Material provided:

+---+

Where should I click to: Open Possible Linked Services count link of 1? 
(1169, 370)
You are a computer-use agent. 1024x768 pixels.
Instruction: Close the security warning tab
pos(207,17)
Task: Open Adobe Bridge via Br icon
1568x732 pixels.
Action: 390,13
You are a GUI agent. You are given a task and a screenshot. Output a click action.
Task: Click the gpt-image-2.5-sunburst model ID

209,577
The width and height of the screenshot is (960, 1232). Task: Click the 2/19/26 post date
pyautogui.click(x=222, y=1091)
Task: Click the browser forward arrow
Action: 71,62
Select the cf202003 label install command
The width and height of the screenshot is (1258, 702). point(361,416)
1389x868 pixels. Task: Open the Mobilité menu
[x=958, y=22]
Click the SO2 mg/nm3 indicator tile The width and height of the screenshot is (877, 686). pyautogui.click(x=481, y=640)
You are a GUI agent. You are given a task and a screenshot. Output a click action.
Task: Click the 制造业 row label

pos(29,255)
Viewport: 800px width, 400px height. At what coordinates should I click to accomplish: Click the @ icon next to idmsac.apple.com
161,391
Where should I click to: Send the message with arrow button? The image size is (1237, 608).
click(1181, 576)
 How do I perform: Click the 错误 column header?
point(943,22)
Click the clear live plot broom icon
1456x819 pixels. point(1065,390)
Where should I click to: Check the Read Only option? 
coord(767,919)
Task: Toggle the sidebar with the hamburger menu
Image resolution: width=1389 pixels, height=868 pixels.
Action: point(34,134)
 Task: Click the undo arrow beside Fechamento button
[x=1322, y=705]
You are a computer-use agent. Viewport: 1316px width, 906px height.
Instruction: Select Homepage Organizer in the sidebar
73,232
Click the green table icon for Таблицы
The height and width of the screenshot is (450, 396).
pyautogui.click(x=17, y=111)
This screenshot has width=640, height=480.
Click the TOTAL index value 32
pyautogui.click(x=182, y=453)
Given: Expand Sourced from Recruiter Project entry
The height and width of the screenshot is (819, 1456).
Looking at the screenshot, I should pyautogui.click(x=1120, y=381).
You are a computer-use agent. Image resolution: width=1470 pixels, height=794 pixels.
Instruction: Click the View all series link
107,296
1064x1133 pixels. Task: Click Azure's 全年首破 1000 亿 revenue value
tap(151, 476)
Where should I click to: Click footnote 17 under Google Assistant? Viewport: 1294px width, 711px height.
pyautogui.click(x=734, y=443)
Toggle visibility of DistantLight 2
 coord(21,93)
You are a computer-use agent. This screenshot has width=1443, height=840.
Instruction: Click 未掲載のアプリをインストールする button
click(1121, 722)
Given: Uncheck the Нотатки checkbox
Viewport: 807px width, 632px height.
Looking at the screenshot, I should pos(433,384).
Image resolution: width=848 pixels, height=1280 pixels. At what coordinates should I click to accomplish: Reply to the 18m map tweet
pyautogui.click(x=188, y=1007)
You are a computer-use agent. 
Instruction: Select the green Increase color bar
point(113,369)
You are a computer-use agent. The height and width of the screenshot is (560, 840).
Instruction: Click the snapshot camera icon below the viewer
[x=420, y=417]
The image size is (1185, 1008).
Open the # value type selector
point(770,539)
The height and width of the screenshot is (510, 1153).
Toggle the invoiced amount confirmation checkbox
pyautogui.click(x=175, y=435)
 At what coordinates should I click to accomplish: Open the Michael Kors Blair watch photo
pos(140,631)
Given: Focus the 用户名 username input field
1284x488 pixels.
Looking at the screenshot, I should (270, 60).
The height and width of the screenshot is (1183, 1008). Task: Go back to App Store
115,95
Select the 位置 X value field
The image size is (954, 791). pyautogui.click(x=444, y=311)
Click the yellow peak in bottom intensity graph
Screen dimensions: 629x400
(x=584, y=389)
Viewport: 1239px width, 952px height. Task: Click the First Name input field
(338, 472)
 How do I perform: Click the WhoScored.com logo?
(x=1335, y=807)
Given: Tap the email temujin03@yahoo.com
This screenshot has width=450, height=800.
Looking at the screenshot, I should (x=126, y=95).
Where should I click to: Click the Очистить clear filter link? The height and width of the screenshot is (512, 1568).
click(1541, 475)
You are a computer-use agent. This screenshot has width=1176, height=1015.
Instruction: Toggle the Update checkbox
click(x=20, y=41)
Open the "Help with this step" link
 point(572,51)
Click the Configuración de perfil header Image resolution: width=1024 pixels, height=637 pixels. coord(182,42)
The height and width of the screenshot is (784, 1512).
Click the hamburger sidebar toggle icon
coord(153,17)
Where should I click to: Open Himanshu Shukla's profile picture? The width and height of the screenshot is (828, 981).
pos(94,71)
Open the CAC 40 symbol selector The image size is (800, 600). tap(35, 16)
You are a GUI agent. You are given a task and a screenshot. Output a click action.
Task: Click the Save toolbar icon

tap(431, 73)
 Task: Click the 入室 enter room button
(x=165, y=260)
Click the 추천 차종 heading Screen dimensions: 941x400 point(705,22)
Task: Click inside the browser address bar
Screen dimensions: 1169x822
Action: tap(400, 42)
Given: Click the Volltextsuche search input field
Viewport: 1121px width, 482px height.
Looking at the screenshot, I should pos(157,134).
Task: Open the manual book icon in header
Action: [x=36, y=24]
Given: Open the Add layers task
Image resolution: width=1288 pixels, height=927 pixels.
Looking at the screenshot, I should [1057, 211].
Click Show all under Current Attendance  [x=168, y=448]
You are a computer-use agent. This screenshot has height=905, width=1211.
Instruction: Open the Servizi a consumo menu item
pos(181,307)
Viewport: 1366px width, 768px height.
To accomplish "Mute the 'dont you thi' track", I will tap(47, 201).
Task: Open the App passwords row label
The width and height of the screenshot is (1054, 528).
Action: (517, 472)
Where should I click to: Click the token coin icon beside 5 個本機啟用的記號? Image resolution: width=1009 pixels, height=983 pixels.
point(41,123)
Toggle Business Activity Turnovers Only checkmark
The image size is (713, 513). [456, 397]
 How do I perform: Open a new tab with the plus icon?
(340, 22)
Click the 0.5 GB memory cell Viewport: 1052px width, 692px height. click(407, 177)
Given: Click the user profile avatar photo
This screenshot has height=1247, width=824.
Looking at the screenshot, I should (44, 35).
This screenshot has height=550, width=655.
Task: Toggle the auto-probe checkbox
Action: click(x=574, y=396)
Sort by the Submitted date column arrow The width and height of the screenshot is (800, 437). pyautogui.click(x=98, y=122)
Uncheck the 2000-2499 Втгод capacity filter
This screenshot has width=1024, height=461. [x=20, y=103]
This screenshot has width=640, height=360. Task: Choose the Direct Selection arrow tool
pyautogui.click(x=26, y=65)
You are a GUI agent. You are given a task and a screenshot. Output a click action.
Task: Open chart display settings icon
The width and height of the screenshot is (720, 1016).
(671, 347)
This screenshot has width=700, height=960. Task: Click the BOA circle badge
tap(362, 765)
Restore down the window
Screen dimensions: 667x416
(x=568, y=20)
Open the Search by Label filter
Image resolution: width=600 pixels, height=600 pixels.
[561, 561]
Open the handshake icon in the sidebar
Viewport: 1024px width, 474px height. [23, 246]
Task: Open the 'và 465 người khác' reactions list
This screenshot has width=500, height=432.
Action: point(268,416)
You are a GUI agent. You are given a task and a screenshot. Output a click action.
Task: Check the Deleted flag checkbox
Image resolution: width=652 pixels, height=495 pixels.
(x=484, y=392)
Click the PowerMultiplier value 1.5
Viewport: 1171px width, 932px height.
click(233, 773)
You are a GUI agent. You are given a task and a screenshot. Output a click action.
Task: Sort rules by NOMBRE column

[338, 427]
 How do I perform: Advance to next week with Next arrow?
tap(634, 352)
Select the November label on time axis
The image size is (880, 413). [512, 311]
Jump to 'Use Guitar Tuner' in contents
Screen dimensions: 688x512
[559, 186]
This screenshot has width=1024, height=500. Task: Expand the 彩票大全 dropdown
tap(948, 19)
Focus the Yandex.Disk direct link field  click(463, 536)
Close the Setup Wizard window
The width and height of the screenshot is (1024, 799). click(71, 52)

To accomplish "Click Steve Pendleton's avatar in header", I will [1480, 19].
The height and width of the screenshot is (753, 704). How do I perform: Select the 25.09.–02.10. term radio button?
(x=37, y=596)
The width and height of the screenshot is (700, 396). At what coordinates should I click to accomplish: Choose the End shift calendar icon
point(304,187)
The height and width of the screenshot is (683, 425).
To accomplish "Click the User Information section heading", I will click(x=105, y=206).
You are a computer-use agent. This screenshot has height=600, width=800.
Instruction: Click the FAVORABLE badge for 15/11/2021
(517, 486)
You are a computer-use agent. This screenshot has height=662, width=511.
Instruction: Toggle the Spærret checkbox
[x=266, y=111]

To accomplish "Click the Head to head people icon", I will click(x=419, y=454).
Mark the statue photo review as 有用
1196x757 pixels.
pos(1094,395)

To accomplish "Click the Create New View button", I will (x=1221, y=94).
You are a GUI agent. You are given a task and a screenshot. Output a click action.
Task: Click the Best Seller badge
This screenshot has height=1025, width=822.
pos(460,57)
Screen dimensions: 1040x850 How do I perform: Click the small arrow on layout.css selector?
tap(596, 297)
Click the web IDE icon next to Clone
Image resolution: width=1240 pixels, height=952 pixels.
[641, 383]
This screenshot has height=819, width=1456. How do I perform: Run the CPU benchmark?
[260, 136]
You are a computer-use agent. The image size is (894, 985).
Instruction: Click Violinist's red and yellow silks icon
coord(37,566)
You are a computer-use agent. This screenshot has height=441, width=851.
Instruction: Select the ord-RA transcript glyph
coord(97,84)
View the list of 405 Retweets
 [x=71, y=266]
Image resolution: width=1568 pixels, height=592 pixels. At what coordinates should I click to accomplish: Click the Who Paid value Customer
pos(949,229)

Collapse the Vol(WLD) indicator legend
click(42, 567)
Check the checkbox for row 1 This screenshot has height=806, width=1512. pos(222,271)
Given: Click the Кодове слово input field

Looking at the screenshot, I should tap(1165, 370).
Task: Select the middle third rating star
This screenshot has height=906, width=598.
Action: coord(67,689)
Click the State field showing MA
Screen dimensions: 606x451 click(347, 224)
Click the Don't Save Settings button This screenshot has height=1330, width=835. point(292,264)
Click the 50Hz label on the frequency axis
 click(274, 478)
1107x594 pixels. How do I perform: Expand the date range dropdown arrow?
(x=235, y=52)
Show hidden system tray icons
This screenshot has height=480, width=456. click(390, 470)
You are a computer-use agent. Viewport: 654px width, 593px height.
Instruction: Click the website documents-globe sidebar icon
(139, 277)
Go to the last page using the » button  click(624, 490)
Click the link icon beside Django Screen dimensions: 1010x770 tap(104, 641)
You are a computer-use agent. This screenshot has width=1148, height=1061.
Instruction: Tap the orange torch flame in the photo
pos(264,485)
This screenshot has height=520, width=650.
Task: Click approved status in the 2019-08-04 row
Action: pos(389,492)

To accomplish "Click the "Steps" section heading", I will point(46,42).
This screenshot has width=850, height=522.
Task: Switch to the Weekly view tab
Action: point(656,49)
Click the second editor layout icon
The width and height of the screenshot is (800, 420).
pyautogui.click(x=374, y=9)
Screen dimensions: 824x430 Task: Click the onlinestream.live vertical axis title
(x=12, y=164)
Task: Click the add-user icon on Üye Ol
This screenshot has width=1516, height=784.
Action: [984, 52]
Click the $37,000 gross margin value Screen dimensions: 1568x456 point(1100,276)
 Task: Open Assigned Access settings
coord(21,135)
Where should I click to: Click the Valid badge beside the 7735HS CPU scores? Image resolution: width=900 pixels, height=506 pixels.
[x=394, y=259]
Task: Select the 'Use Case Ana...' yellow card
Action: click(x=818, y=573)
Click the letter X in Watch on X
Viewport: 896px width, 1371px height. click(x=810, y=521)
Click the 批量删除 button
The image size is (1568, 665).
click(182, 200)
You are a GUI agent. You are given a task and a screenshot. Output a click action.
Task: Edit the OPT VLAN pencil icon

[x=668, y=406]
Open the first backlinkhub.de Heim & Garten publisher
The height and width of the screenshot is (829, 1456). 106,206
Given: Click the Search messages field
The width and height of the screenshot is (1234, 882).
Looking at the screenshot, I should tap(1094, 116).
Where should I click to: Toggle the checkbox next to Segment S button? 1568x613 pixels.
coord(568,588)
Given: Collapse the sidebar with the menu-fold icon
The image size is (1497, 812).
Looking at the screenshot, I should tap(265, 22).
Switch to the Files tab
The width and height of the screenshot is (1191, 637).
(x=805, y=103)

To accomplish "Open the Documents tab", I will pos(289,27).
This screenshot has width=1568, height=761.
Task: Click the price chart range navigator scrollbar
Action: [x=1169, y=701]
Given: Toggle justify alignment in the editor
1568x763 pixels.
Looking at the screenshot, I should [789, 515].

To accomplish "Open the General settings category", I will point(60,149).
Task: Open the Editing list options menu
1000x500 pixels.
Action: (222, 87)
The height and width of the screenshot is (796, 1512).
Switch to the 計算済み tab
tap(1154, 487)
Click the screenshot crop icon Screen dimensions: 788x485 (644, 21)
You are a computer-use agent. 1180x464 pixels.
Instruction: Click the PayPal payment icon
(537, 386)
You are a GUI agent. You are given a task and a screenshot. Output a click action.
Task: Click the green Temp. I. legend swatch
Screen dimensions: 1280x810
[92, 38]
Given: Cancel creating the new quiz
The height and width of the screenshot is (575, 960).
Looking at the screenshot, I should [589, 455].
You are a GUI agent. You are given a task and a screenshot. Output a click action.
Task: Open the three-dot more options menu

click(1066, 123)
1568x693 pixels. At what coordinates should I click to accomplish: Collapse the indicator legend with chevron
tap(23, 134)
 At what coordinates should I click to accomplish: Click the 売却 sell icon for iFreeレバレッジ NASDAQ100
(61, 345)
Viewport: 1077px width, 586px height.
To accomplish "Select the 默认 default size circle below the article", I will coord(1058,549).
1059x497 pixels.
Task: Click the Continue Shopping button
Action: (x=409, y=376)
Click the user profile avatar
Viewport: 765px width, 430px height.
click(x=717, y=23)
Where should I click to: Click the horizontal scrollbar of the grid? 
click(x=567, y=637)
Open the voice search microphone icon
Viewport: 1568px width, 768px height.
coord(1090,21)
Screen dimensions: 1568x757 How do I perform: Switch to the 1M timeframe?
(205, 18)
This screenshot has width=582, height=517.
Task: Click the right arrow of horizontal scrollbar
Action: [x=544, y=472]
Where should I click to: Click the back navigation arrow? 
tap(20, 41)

+---+

Required task: Pull out each line of the records above that contains the word "hamburger". Case counts.

Exercise output:
Task: Toggle the sidebar with the hamburger menu
Click the hamburger sidebar toggle icon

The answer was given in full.